In this study we investigated whether cholestasis affects the gene and protein expression, and the enzymatic activity of CYP3A1 and CYP3A2 enzymes, as well as the activation of CAR and PXR, the nuclear receptors controlling their transcription. Our results let us hypothesize that PXR and CAR work synergistically to maintain CYP3A induction in the early stages of cholestasis, and their detoxification function fails when the liver dysfunction becomes severe.
The procedures involving the animals were managed in accordance with national and international laws and policies (Directive 2010/63/EU on the protection of animals used for scientific purposes). The study design was approved by the Ethics Committee of University of Padova, and by the Italian Ministry for the care and use of laboratory animals (Prot. no. 24, 2015). Gene and protein expressions of PXR, CAR, CYP3A1 and CYP3A2 were assessed by means of qRT-PCR and Western blot, respectively. Alterations in CYP3A activity were measured by calculating the kinetic parameters of marker reactions for CYP3A enzymes. Statistical analyses were performed with the GraphPad Prism 5.0 software (GraphPad Software Inc., San Diego, CA, United States). The experimental results were compared by one-way analysis of variance or Student’s t-test, as appropriate. In the case of statistically significant differences (α = 0.05), the analysis of variance was followed by the Newman-Keuls post-hoc test. A P value < 0.05 was considered statistically significant.

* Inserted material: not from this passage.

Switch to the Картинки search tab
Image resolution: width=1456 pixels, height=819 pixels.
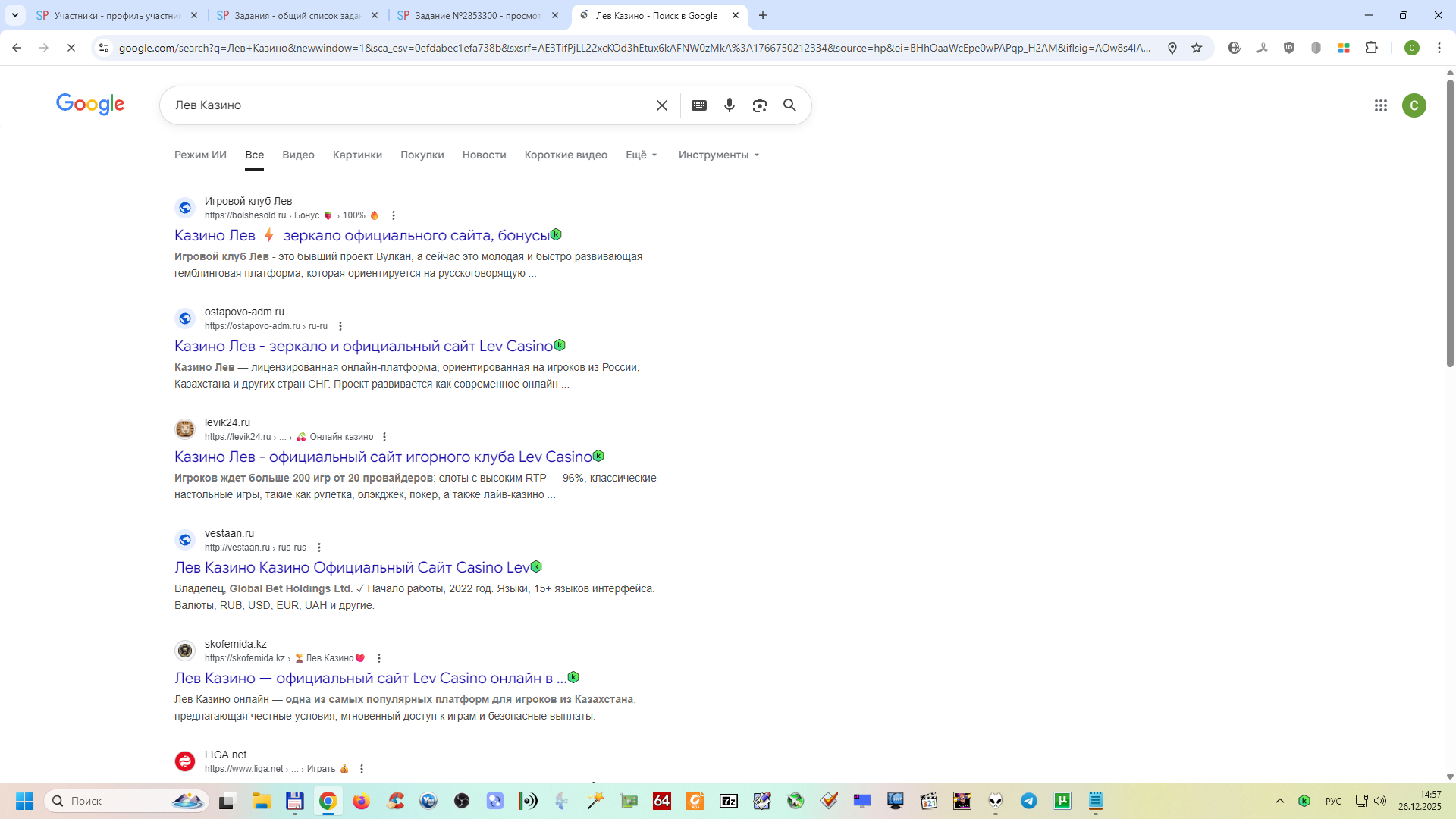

On the basis of the results obtained in this study, we could hypothesize that PXR and CAR work synergistically to maintain CYP3A induction in the early stages of cholestasis, and their detoxification function fails when the liver dysfunction becomes severe. The mechanism by which cholestasis affects “cross-talk” between PXR, CAR and other NRs in the liver remains to be described in detail.
The findings of this study can have two clinical consequences. For start, cholestatic patients may have an altered drug metabolism: in the early stage due to the induction of CYP3A enzymes; and in the late stage due to the high deposition of fibrotic liver and consequent hepatocyte loss. This effect could be particularly relevant in humans because a single isoform, i.e., CYP3A4, is responsible for metabolizing more than 50% of the drugs used in medical practice. Secondly, since PXR activation is known to induce alternative hepatic export routes (MRP3 and MRP4) and detoxification enzymes (SULTs, UGTs and CYPs), the induction of these cellular pathways with PXR and/or CAR agonists could be exploited as a therapeutic strategy for the management of cholestatic diseases.
On the basis of the results obtained in this study, we hypothesized that cholestatic patients may have an altered drug metabolism and suggested the induction of liver detoxification by means of PXR and/or CAR agonists as a therapeutic strategy for the management of cholestatic diseases. To test the first hypothesis, clinical studies analyzing the pharmacokinetic parameters of cholestatic patients stratified by degree of liver injury can be performed after the administration of selected drugs. Preclinical studies analyzing the effects of the administration of PXR/CAR agonists on the cholestatic liver are currently in progress in our laboratory.